In Kubernetes, a Horizontal Pod Autoscaler (HPA) automatically updates a workload resource (such as a Deployment or StatefulSet), with the aim of automatically scaling the workload to match demand.

Let’s deep dive in this post and understand how Kubernetes implements a Horizontal Pod Autoscaling.

What is Horizontal Scaling?

👉 Horizontal scaling in Kubernetes means deployment of more number of pods in order to complete the demand when the traffic increases for an application.
👉 This is different from vertical scaling, which for Kubernetes would mean assigning more resources (CPU/Memory) for the already running workload.

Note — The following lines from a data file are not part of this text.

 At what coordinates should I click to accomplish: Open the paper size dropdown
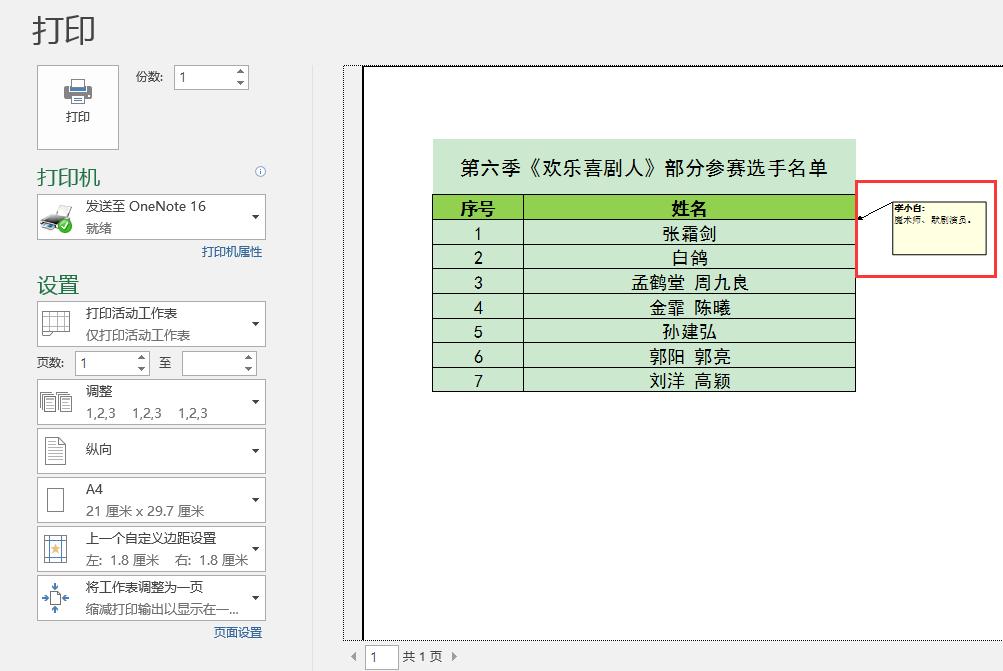tap(255, 499)
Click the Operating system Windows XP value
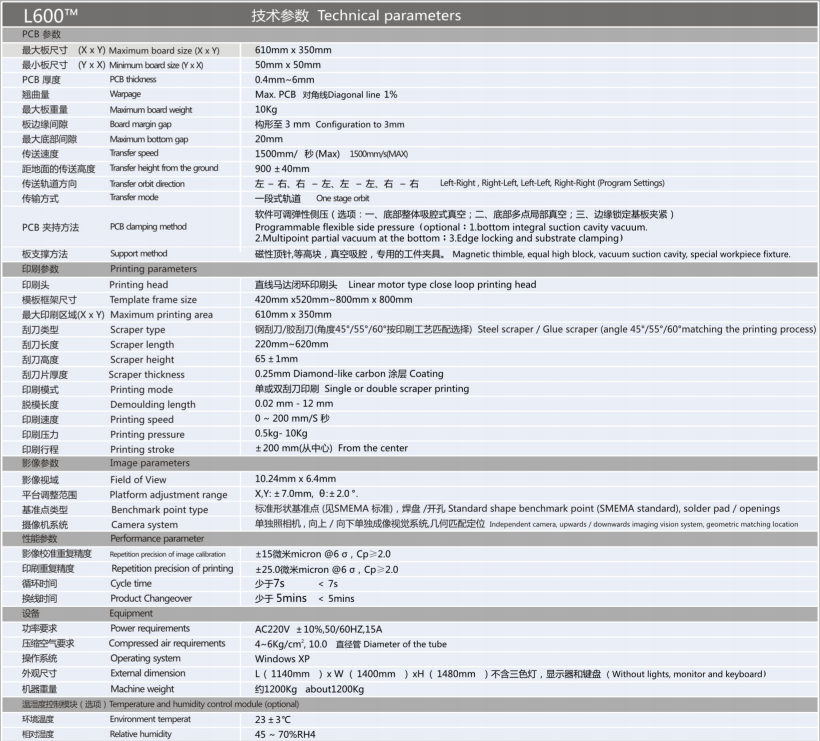This screenshot has height=741, width=820. pos(287,658)
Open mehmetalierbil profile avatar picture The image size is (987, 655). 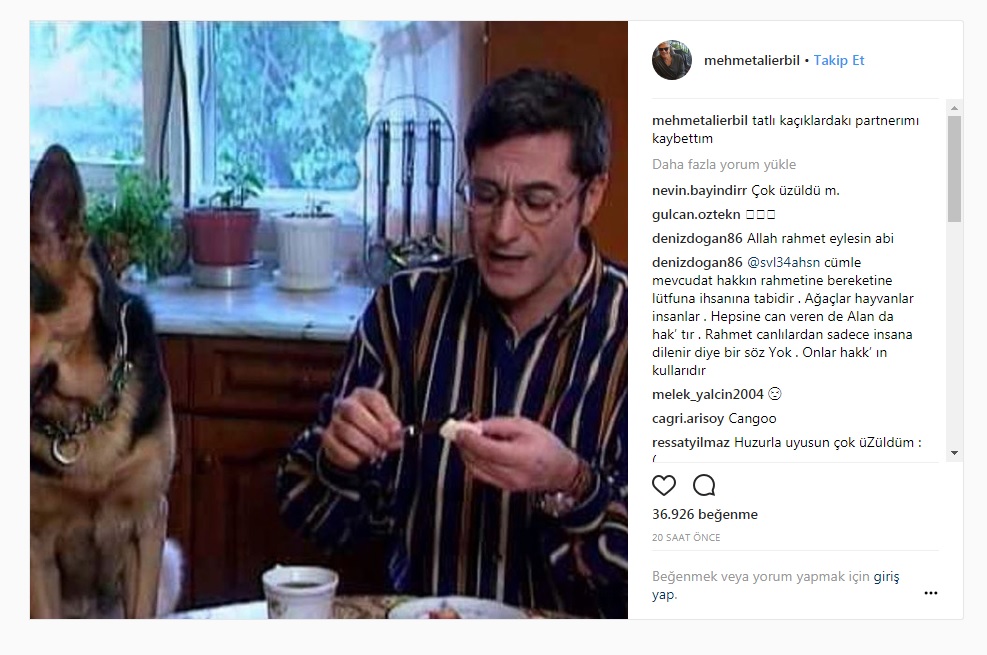[x=672, y=60]
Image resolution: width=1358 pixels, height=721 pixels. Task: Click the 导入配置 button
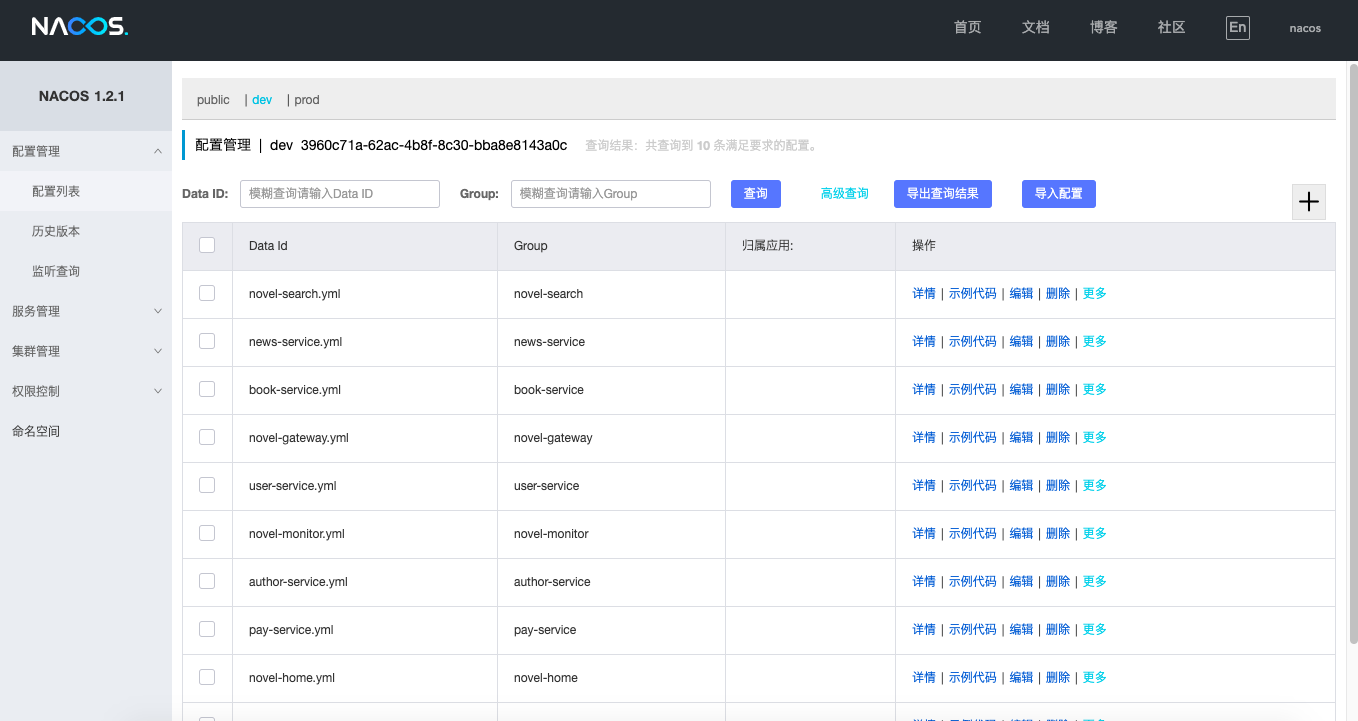point(1059,194)
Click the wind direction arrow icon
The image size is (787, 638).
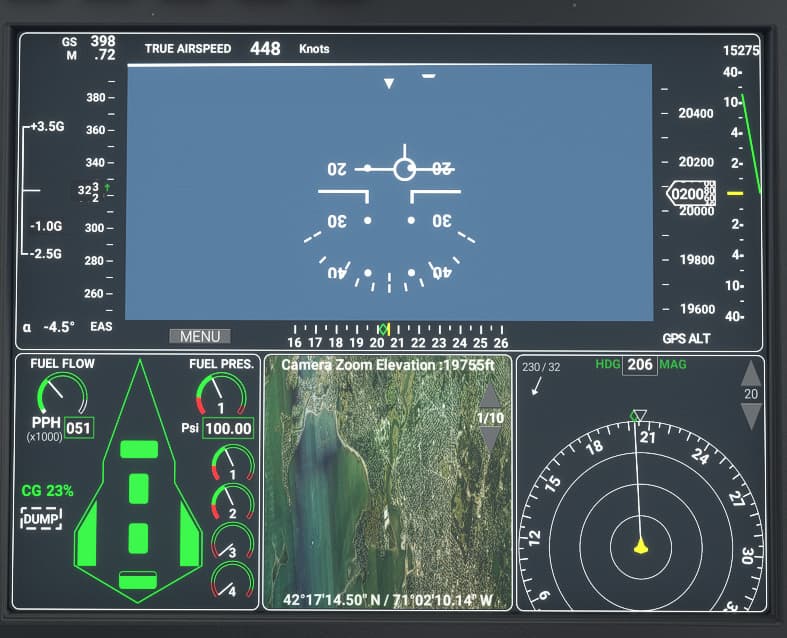[x=538, y=386]
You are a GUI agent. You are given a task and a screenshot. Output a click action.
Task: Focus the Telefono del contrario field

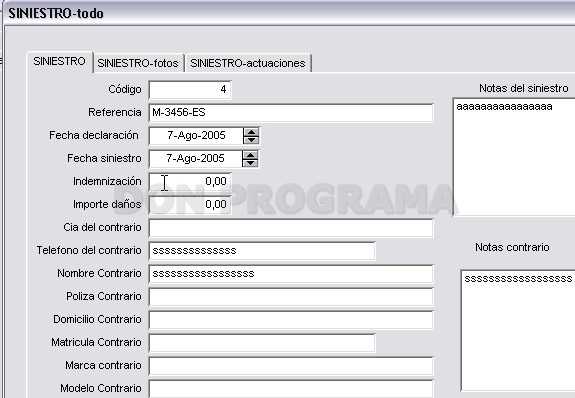[262, 251]
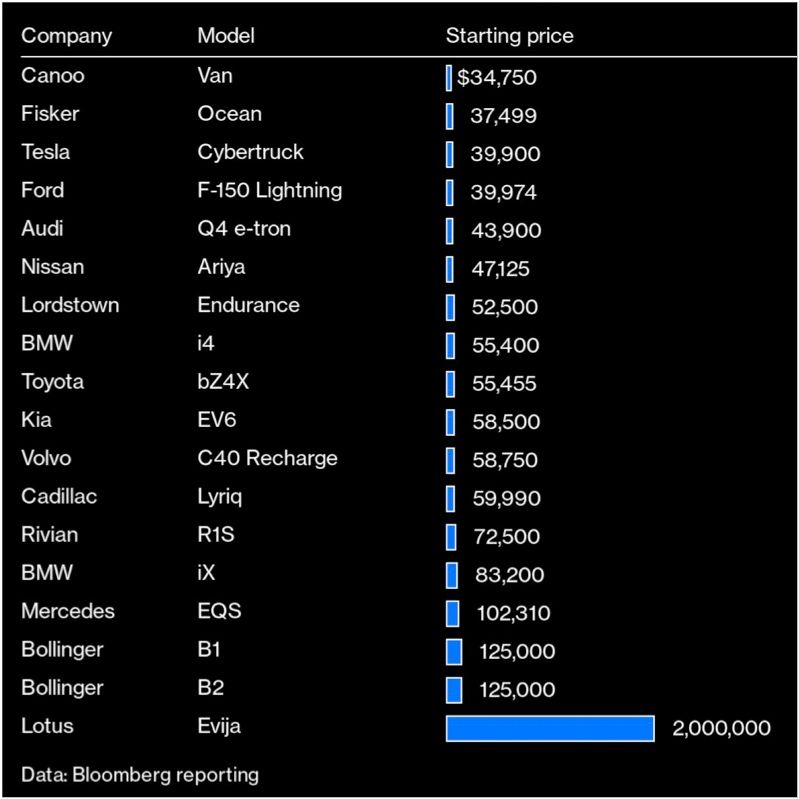
Task: Click the Data: Bloomberg reporting source note
Action: [140, 774]
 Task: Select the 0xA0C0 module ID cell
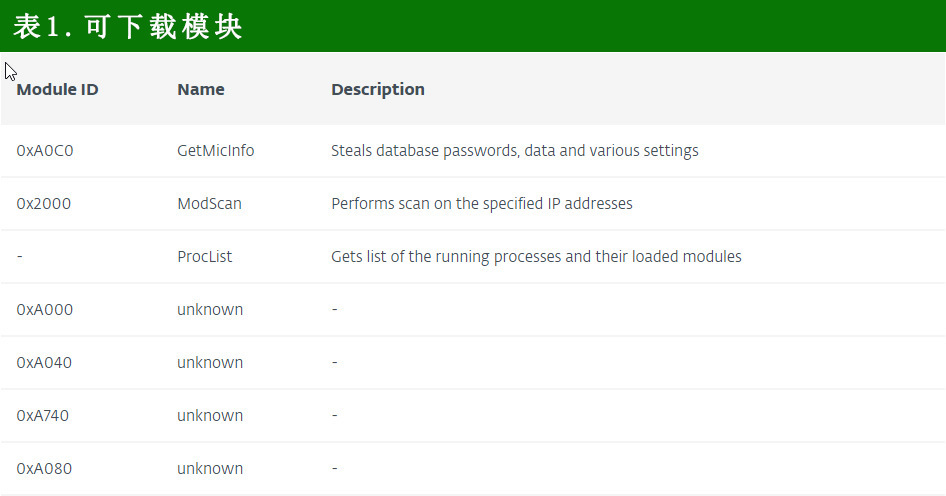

How does a HorizontalPodAutoscaler work?

👉 Let’s deep dive and understand how Kubernetes implements a Horizontal Pod Autoscaling.

Control Loop

👉 Kubernetes implements horizontal pod autoscaling as a control loop (which is managed by the kube-controller-manager) that runs intermittently (it is not a continuous process).
👉 This control loop runs every 15 seconds (by default), however, this can be customized by the parameter “--horizontal-pod-autoscaler-sync-period“
👉 At every run, the controller manager fetches the resource utilization against the metrics specified in each HPA definition.
👉 For per-pod resource metrics (like CPU, Memory), the controller fetches the metrics from the resource metrics API for each Pod targeted by the HorizontalPodAutoscaler.
👉 Then, if a target utilization value is set, the controller calculates the utilization value as a percentage of the equivalent resource request on the containers in each Pod.
👉 If a target raw value is set, the raw metric values are used directly.
👉 The controller then takes the mean of the utilization or the raw value (depending on the type of target specified) across all targeted Pods, and produces a ratio used to scale the number of desired replicas.

Metrics Server and API

👉 A metrics server needs to be installed and configured in the cluster.
👉 It fetches resource metrics from the kubelets and exposes them in the Kubernetes API server through the Metrics API for use by the HPA and VPA.
👉 There can be 3 types of Metrics API:
🔹 metrics.k8s.io
🔹 custom.metrics.k8s.io
🔹 external.metrics.k8s.io

Algorithm details for HPA

👉 HPA controller works on on the ratio between current metric value and desired metric value:

desiredReplicas = ceil[currentReplicas * ( currentMetricValue / desiredMetricValue )]

👉 For example, if the current metric value is 200m, and the desired value is 100m, the number of replicas will be doubled, since 200.0 / 100.0 == 2.0

💡One important thing to NOTE is HPA works only on resource requests, not limits.